Cultivation is an expensive business. “It costs approximately €25,000 per hectare without the land, so the vineyard represents a massive investment,” explains Arnaud, 30, a former IT consultant who is now responsible for the company’s marketing.
The fine spring weather encouraged growth early in the year and the Leroy family report an excellent harvest despite the cool and wet summer. Some 400 volunteers descended to share in the round-the-clock business of grape-picking, although machinery is increasingly finding its place in the traditional process.

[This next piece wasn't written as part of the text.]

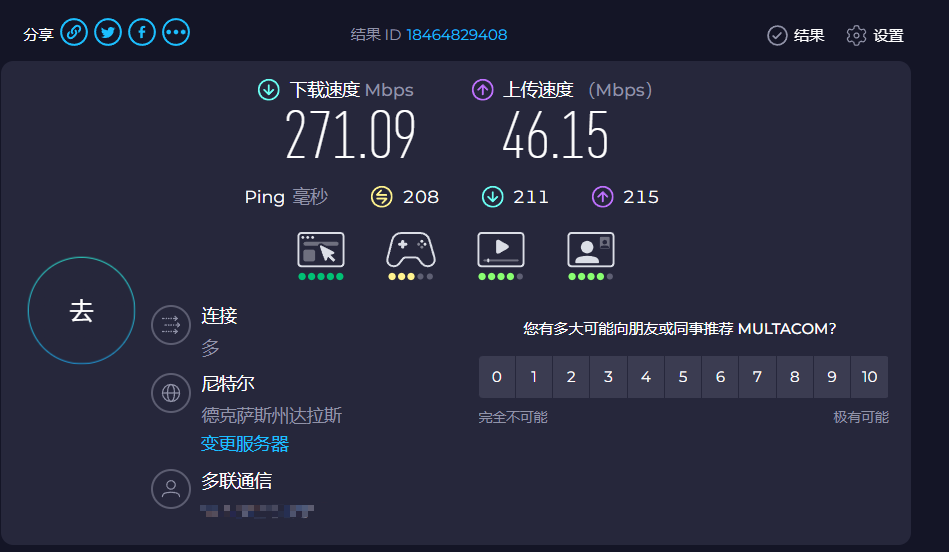Click the 连接 multi-connection icon
The height and width of the screenshot is (552, 949).
click(x=171, y=325)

At the domain’s nearby farm base, the infrastructure is impressive, with enormous thermo-regulated tanks and pressers originating from France. The production of sparkling Champenoise-style wine, known as méthode traditionnelle, is another exacting art. After pressing, the clear juice is collected and ferments for two weeks at low temperature in stainless steel tanks. When the wine is bottled, a mixture of sugar and yeast is added to provoke fermentation, which gives the wine its effervescence and fullness of flavour. The bottles then spend one year on slats to repose before being disgorged to remove the yeast deposit.
Ruffus produces dry wines, aiming for a crisp, mineral product, suitable for aperitif or accompanying a light starter, with a final alcohol content of 12.5 percent. “On an aesthetic level, we try to produce constant bubbles from the bottom of the glass to the top,” explains John. “For the taste, we are looking for a good effervescence. It is possible to dose the sugar with part of the previous year’s wine for continuity of flavour, but as we always sell out there are some variations.”
The top of the top
While about 500 litres is exported to neighbouring countries, the majority stays in Belgium, with half sold in the Hainaut province, 20 percent in Brussels, and the rest in other parts of Wallonia. Private buyers and wine merchants reserve almost a year in advance and collect their order during a three-week period in June when the domain also opens its doors to the public. Since its launch, each year’s production has sold out, a success confirmed by the awards and medals earned as well as a loyal clientele that includes many gastronomic restaurants.
As 2009 was a good year for all winemakers, Ruffus decided to produce a vintage wine, a blend of all three wine varieties left to mature for three years with a period in wooden casks. The 3,000 numbered bottles of Franco Dragone Vintage (named after the local Hainaut theatre director who designed the label) will be available in 2012 (costing approximately €38). “We have aimed for something that is really the top of the top,” says Arnaud.
Since 2006 the vineyard has possessed the attribution ‘Cremant de Wallonie’, although it is not included on the label as preference has been given to the promotion of the name Ruffus, or Seigneur Ruffus in tribute to the first Lord of Estinnes. “We thought it worked well in all languages and was memorable. The name Le Domaine des Agaises means ‘white soil’ in local dialect, which is also quite appropriate,” adds Arnaud.
The Ruffus label features the famous Gilles of Binche. The inclusion of this colourful carnival image has particular resonance for the brothers. As proud Gilles, they dress up each year for the world-renowned tradition. An important part of the Gilles ceremony is quaffing champagne and oysters at 6.00 in the morning. Arnaud jokes: “Hopefully one day this will be replaced by Ruffus.”